# [Job]
In the stretch of the listing from the line containing "Delete the option" through the line containing "Looking at the screenshot, I should 745,337.", change "Passive" to "Active". Return only those lines, with nothing else altered.

# [Records for processing]
- - -
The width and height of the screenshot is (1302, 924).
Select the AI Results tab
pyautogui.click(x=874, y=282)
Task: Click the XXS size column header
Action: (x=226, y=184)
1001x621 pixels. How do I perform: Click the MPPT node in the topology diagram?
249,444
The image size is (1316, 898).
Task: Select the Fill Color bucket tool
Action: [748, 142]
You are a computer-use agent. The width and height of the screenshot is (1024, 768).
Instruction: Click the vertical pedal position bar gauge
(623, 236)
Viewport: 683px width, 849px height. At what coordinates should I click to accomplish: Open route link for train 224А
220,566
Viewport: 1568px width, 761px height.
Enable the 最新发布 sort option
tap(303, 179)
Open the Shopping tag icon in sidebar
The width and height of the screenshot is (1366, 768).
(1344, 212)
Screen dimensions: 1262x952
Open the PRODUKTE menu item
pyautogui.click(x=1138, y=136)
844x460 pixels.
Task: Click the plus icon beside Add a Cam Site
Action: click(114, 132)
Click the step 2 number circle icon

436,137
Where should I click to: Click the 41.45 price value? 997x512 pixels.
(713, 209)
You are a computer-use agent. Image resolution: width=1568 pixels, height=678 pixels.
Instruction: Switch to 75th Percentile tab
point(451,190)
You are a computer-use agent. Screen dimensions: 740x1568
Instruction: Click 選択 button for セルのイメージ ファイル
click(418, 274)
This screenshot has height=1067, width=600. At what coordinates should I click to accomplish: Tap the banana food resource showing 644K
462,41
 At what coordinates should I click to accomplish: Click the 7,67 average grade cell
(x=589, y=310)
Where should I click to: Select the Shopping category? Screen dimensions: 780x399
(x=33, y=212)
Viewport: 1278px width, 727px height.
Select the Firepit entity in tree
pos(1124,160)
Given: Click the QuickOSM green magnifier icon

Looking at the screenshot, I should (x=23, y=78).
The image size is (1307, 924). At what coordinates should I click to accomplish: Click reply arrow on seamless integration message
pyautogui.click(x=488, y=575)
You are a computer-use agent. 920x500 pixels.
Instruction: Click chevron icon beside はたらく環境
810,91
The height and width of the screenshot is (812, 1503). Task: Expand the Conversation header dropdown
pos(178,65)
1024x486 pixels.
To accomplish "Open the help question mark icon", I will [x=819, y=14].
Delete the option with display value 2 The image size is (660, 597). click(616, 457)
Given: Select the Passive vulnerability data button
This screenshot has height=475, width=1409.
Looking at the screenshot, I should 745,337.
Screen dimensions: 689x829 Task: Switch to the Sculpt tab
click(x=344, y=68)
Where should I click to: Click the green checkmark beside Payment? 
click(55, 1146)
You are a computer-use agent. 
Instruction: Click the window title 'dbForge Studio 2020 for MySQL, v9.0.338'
- - -
# [Answer to the exercise]
Delete the option with display value 2 The image size is (660, 597). click(616, 457)
Given: Select the Active vulnerability data button
This screenshot has height=475, width=1409.
Looking at the screenshot, I should 745,337.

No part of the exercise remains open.